There's been a lot of news about Mongo and ES, wait until people start searching for MS SQL servers with blank sa passwords. I've lost count of the amount of conversations I've had trying to shut that down with various organisations.
I’ve run responder on a digital ocean box (don’t ask) and seen large volumes of attempts to access a fake mssql server, the amount of zombie attacks is pretty eye opening.
Logging in using someone's password, even if it got leaked like this, is considered a crime where I'm from. I'm sure whatever jurisdiction the author lives in has similar laws.
If you know you're not supposed to be inside someone else's computer system, you shouldn't access that system, or shut up about it at least! A crime with good intentions is still a crime according to the law!
I'm telling people not to use a private key they found to log into servers. It's tempting to see how far the rabbit hole goes but it can be very problematic.
Article says it's part of "Kubernetes logs for the entire production clusters (gathered through log collectors)", not that the author actually found private keys and used them.
Shodan keeps a running record of what it finds on the Internet, so it's not scanning from within AWS. There are a few other services that do the same thing. I kinda like the idea of using masscan and doing the leg work yourself to get a feel for it, though.
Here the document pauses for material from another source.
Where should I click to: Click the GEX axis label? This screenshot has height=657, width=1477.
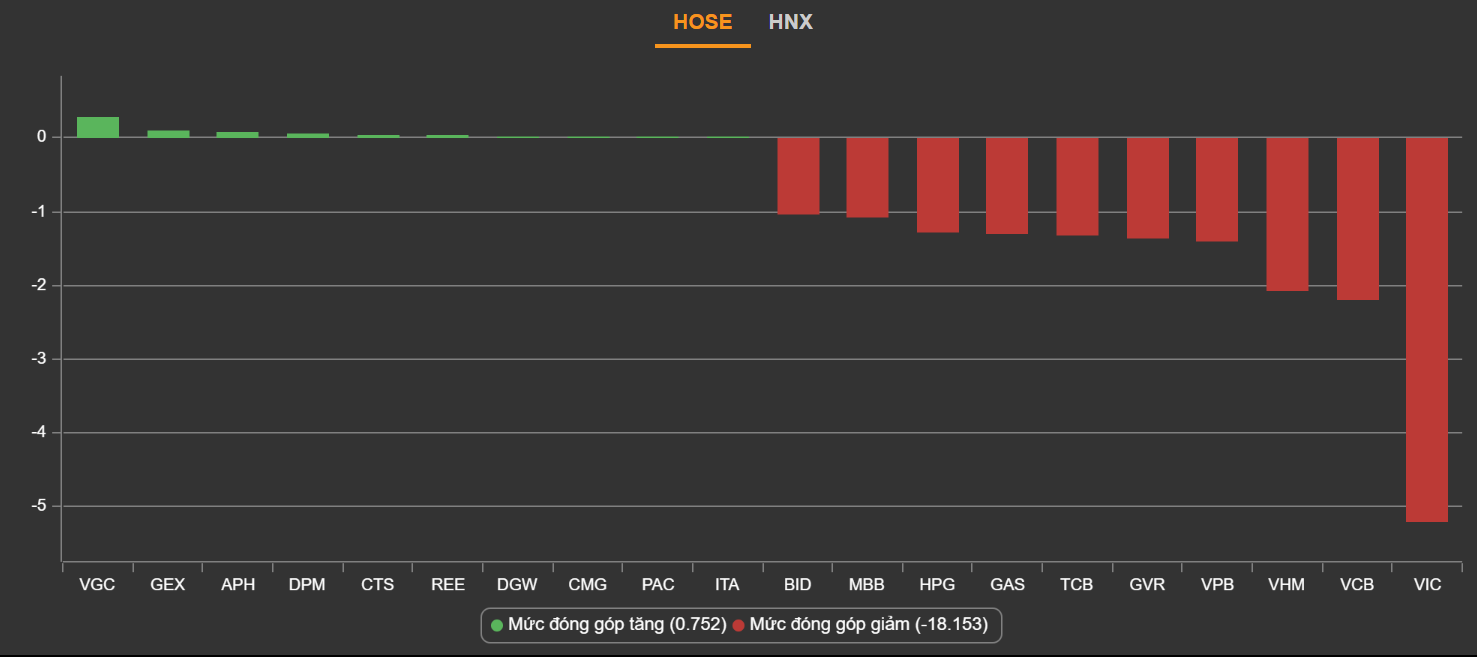[168, 585]
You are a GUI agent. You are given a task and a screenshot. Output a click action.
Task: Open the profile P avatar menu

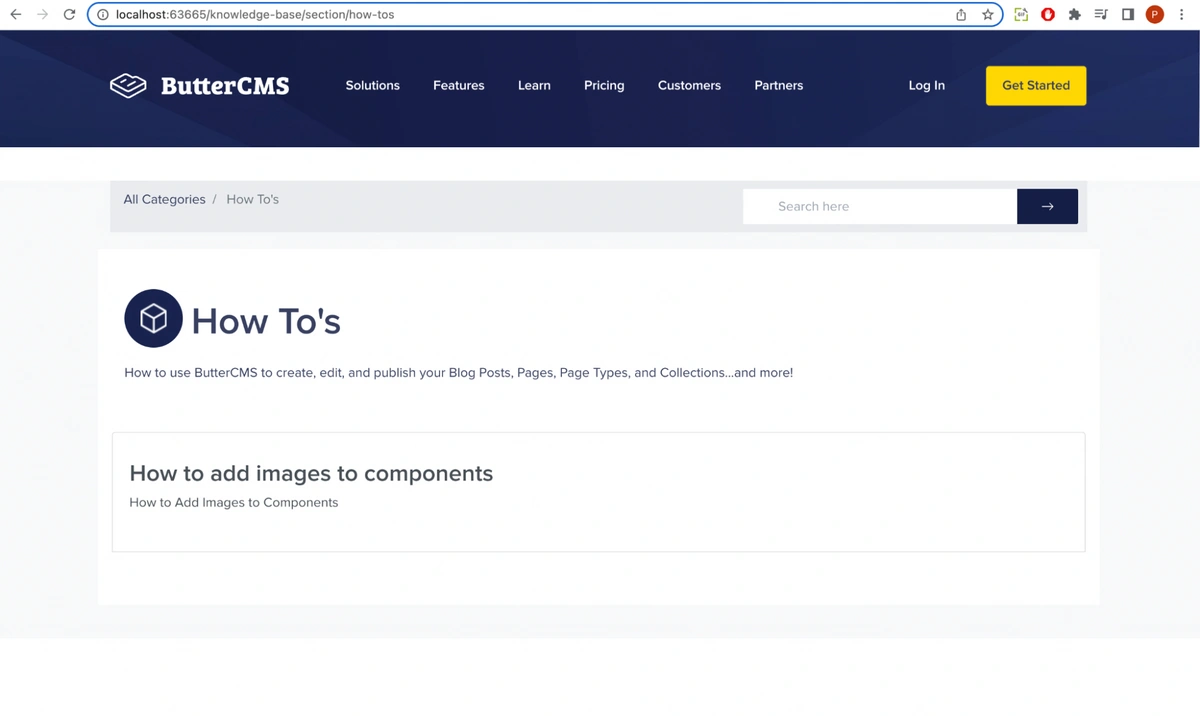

What’s the use case for exposing these services to anything outside a VPC? With a hardened bastion or a vpn endpoint, you can ensure only authorized users can access. A firewall rule of “any AWS IP seems horribly flawed”.
People that know things are unlikely to accidentally do this. Unfortunately AWS accounts come with default VPCs that only have a public subnet, so unless you know what you are doing you are likely launching all resources with a public IP and likely allowing too much in your SG.
Most people would not have the service bound to a public interface, but for those who do for whatever reason have a set up where they are accessing it remotely, at least now there is a tip off that it is completely open to the world by default. This is different from pretty much any other service you might install. MariaDB for instance by default does not allow remote root login even if you change the config to bind it to 0.0.0.0.
A lot of people are just totally unaware of this issue. When I read about database leakage, I generally assume 90% probability it was elastic, these days. Defaults are so important.